In quel tempo, Gesù diceva ai discepoli: «Un uomo ricco aveva un amministratore, e questi fu accusato dinanzi a lui di sperperare i suoi averi. Lo chiamò e gli disse: “Che cosa sento dire di te? Rendi conto della tua amministrazione, perché non potrai più amministrare”. L'amministratore disse tra sé: “Che cosa farò, ora che il mio padrone mi toglie l'amministrazione? Zappare, non ne ho la forza; mendicare, mi vergogno. So io che cosa farò perché, quando sarò stato allontanato dall'amministrazione, ci sia qualcuno che mi accolga in casa sua”. Chiamò uno per uno i debitori del suo padrone e disse al primo: “Tu quanto devi al mio padrone?”» (...)

Un peccatore che fa lezione ai discepoli, Gesù che mette sulla cattedra un disonesto. E mentre lo fa, lascia affiorare uno dei suoi rari momenti di scoramento: i figli di questo mondo sono più scaltri di voi, figli della luce. Imparate, fosse anche da un peccatore.
L'amministratore disonesto fa una scelta ben chiara: farsi amici i debitori del padrone, aiutarli sperando di essere aiutato da loro.
Ed è così che il malfattore diventa benefattore: regala pane e olio, cioè vita. Ha l'abilità di cambiare il senso del denaro, di rovesciarne il significato: non più mezzo di sfruttamento, ma strumento di comunione. Un mezzo per farci degli amici, anziché diventare noi amici del denaro.
E il padrone lo loda. Per la sua intelligenza, certo, ma mi pare poca cosa. Chissà, forse pensa a chi riceverà cinquanta inattesi barili d'olio, venti insperate misure di grano, alla gioia che nascerà, alla vita che tornerà ad aprire le ali in quelle case.
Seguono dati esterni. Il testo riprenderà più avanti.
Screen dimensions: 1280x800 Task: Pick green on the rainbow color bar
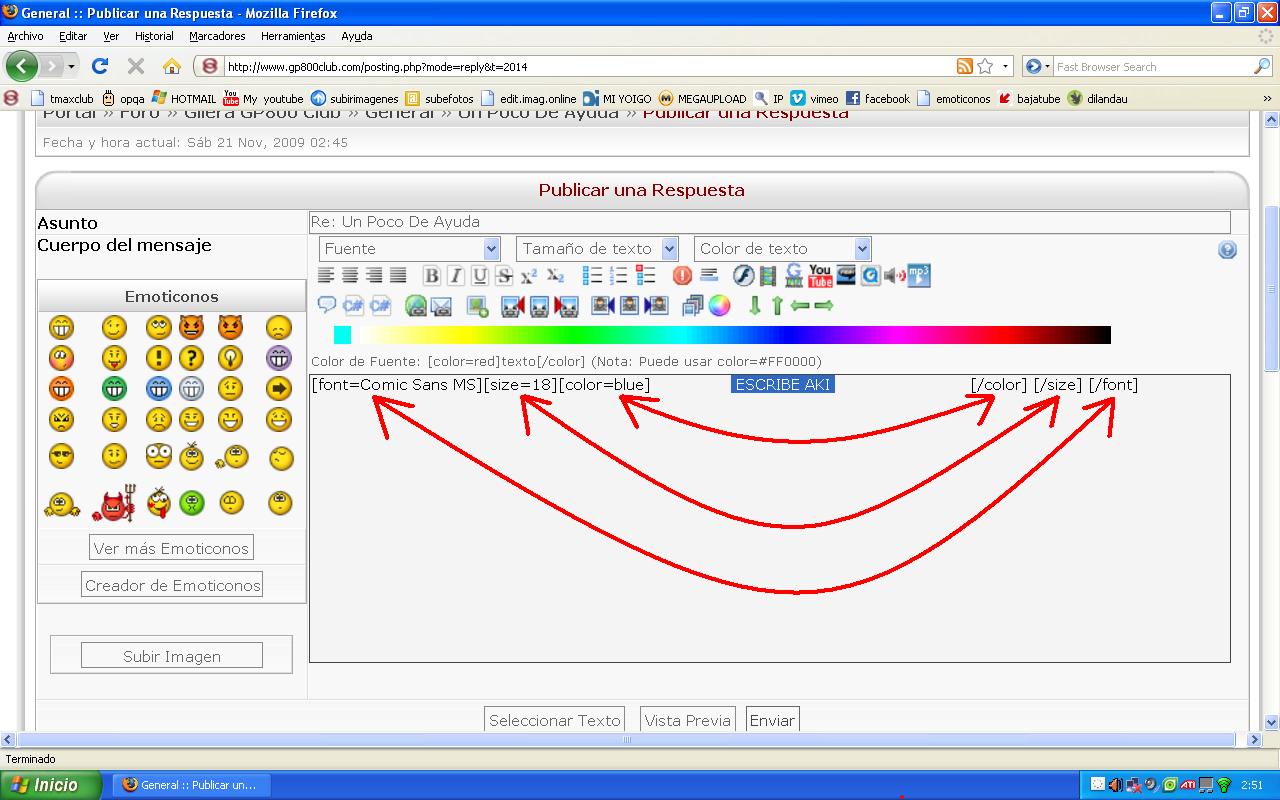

E qui il Vangelo regala una perla: fatevi degli amici con la disonesta ricchezza perché, quando essa verrà a mancare, vi accolgano nelle dimore eterne.
Fatevi degli amici. Gesù raccomanda, anzi comanda l'amicizia, la eleva a programma di vita, vuole che i suoi siano dei cultori dell'amicizia, il comandamento più gioioso e più umano.
Fatevi amici con la disonesta ricchezza. Perché disonesta? Giovanni Crisostomo scrive: potreste voi dimostrare che la ricchezza è giusta? No, perché la sua origine è quasi sempre avvelenata da qualche frode. Dio all'inizio non ha fatto uno ricco e uno povero, ma ha dato a tutti la stessa terra.
E aggiunge: amici che vi accolgano nelle dimore eterne.
Sulla soglia dell'eternità Gesù mette i tuoi amici, ed è alle loro mani che ha affidato le chiavi del Regno, alle mani di coloro che tu hai aiutato a vivere un po' meglio, con grano e olio e un briciolo di cuore.
La Porta Santa del tuo cielo sono i tuoi poveri. Nelle braccia di coloro ai quali hai fatto del bene ci sono le braccia stesse di Dio.
Questa piccola parabola, esclusiva del racconto di Luca, cerca di invertire il paradigma economico su cui si basa il nostro mondo, dove “ciò che conta, ciò che da sicurezza” (etimologia del termine aramaico “mammona”) è il denaro.
Per Gesù, amico della vita, invece è la cura delle creature la sola misura dell'eternità.
Nessuno può servire due padroni. Non potete servire Dio e la ricchezza. Il culto della ricchezza, dare il cuore al denaro, esserne servi anziché servirsene, produce la malattia del vivere, la disidratazione del cuore, il tradimento del futuro: ami il tuo denaro, lo servi, e allora non c'è più nessun povero che ti apra le porte del cielo, che apra un mondo nuovo.